In an interview given to CNS, Kolleen Bouchane, Director of ACTION, expressed her happiness that childhood TB is now receiving more attention and that maternal and child health agenda is going up. She said that, “Children living with and dying of TB is a tragedy but it also gives us an opportunity for entry into the household to find more people who have TB through reverse contact tracing.
MDR-TB in children is another under accounted and underrepresented galloping issue-with intolerably painful and very long duration drug regimens. There are still no universal standardized pediatric formulations that are easy to take and children are still popping up pills. Another important point is that pneumonia and TB are often misdiagnosed with each other and hence mistreated in children. So we have these two leading killers of children that are in competition with each other in a strange way in a child’s body.

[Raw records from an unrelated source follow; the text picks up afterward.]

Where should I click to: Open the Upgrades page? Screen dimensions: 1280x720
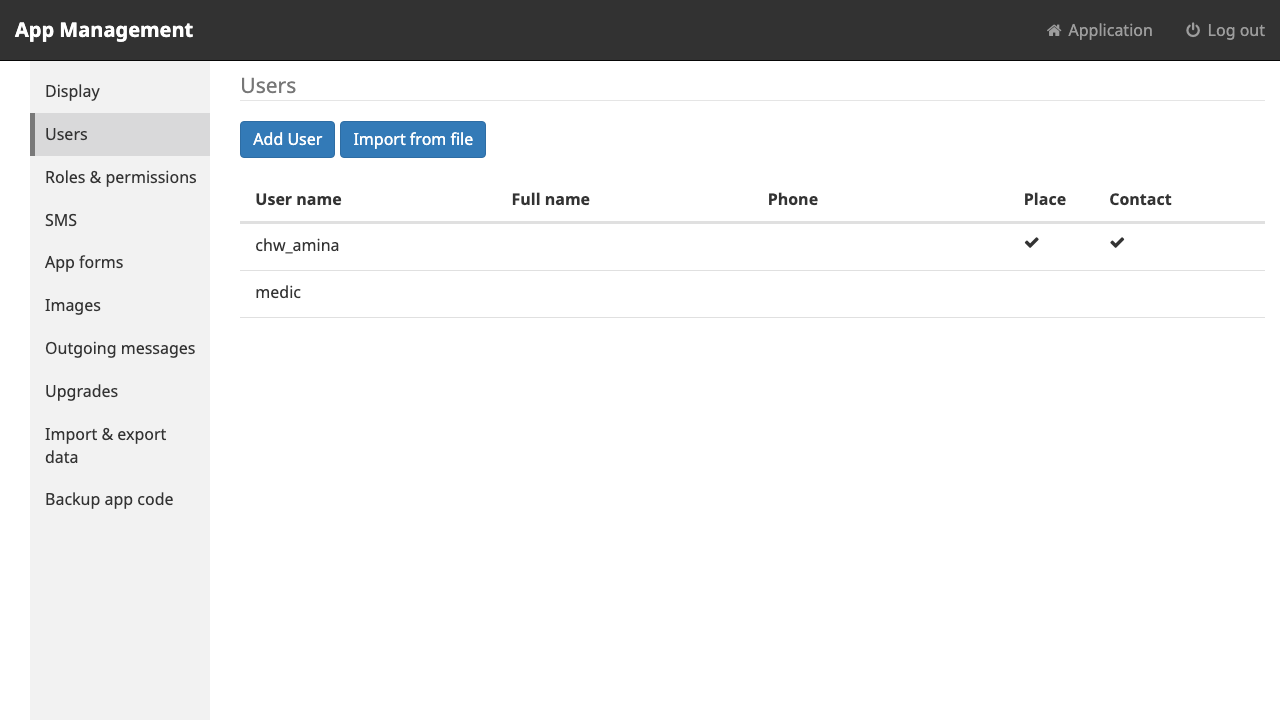(x=120, y=391)
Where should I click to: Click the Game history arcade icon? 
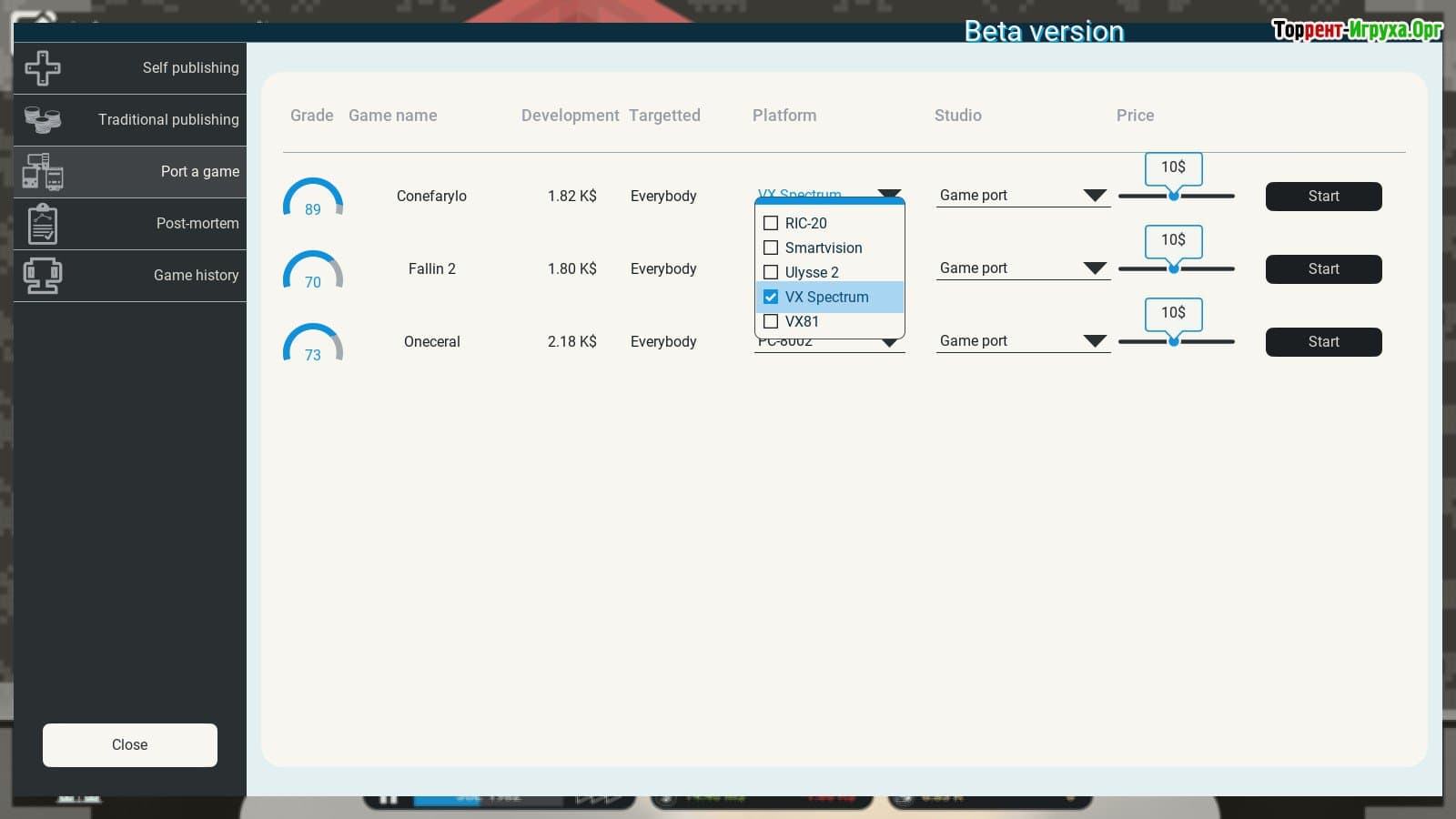coord(43,276)
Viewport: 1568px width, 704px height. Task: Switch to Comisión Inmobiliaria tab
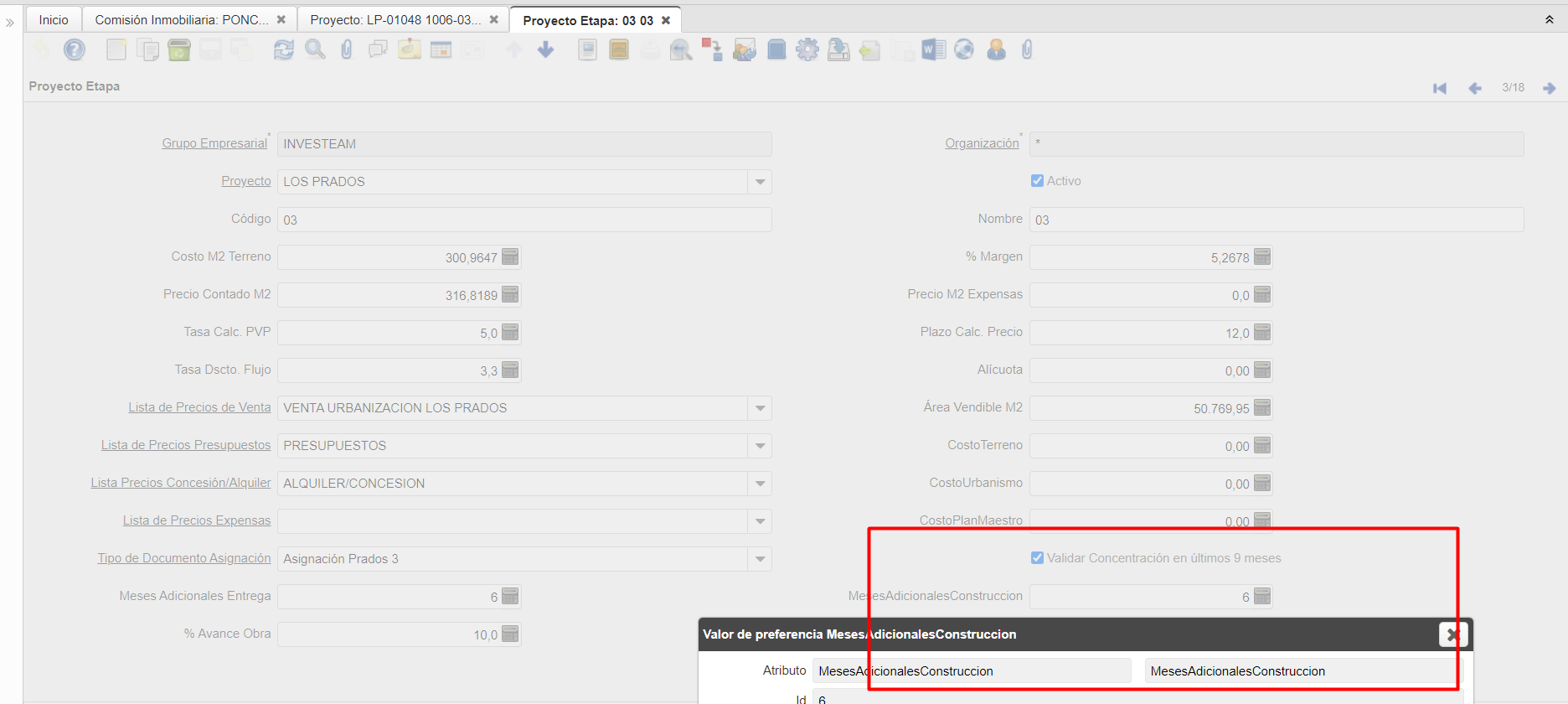click(x=181, y=20)
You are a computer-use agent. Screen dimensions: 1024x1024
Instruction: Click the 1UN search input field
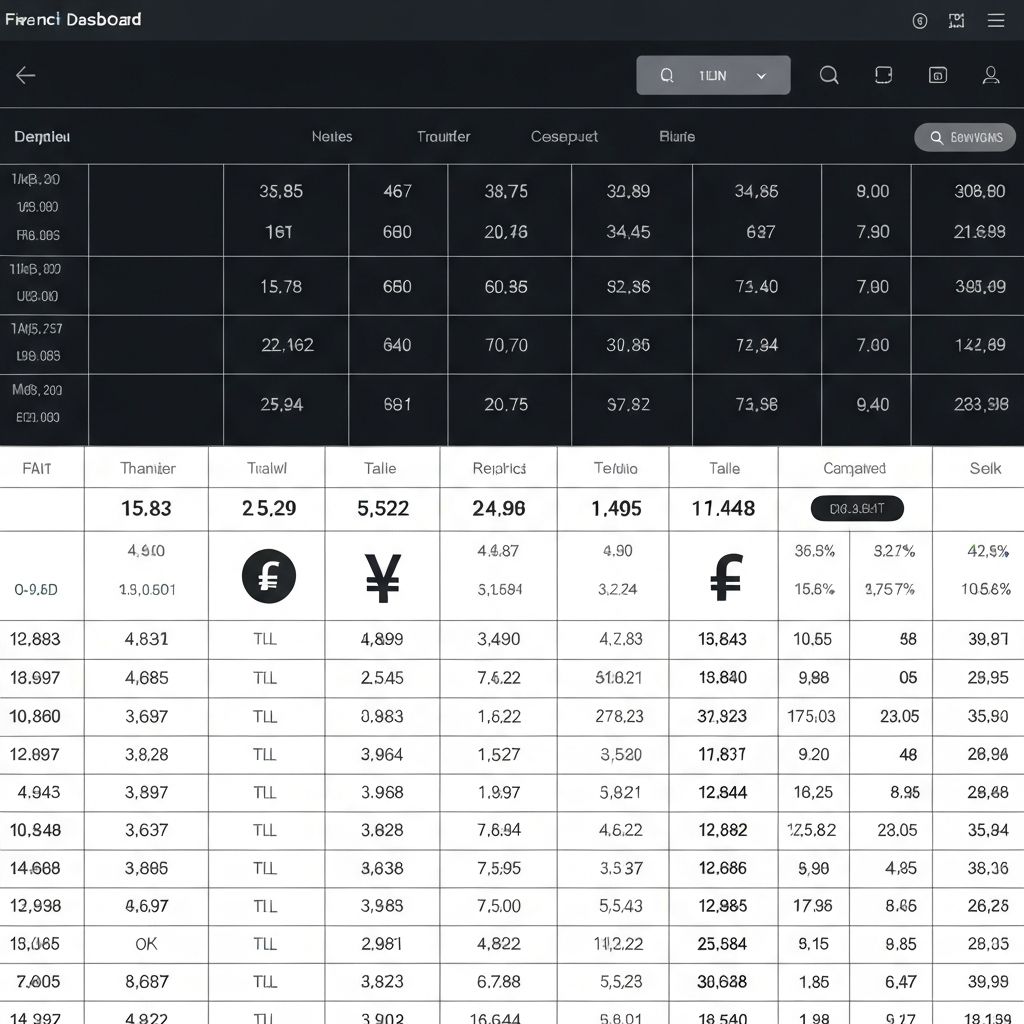[710, 74]
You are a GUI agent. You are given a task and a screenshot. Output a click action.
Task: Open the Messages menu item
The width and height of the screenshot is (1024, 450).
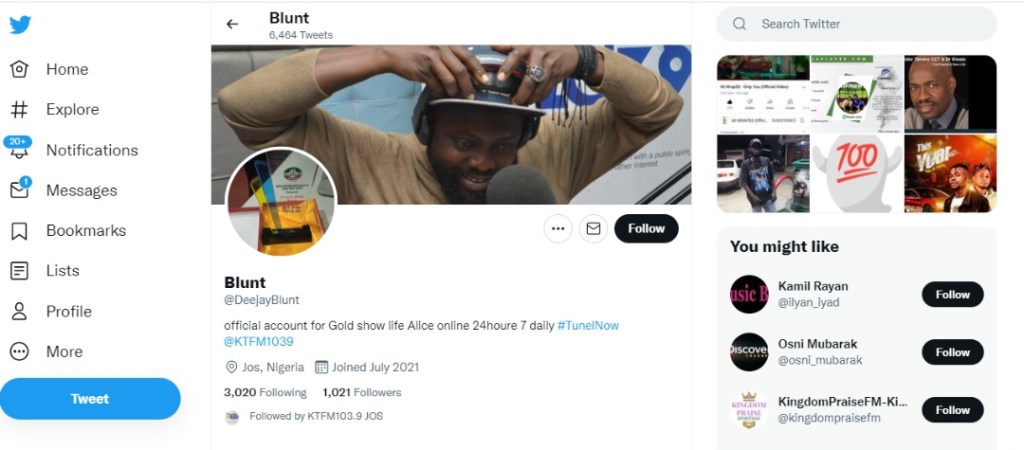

This is a good time to accelerate work on both pneumonia and TB and talk about solutions for combating these two diseases simultaneously. So we need to use the existing tools in a better way and get serious about children in new research for new diagnostics, new drugs and finally a vaccine.
Lack of political will; inadequate funding and research; and failure to include children in National TB Programmes, act as barriers to save lives from CTB. To remove these barriers we must prioritize to make use of the available tools, integrate TB services with other health programmes and develop child friendly diagnostics, drugs and vaccines. TB is still taken as an adult disease and many healthcare providers rarely consider it as a cause of childhood illness and death. We have to find and treat more children for TB through community based programmes by applying a family centred approach.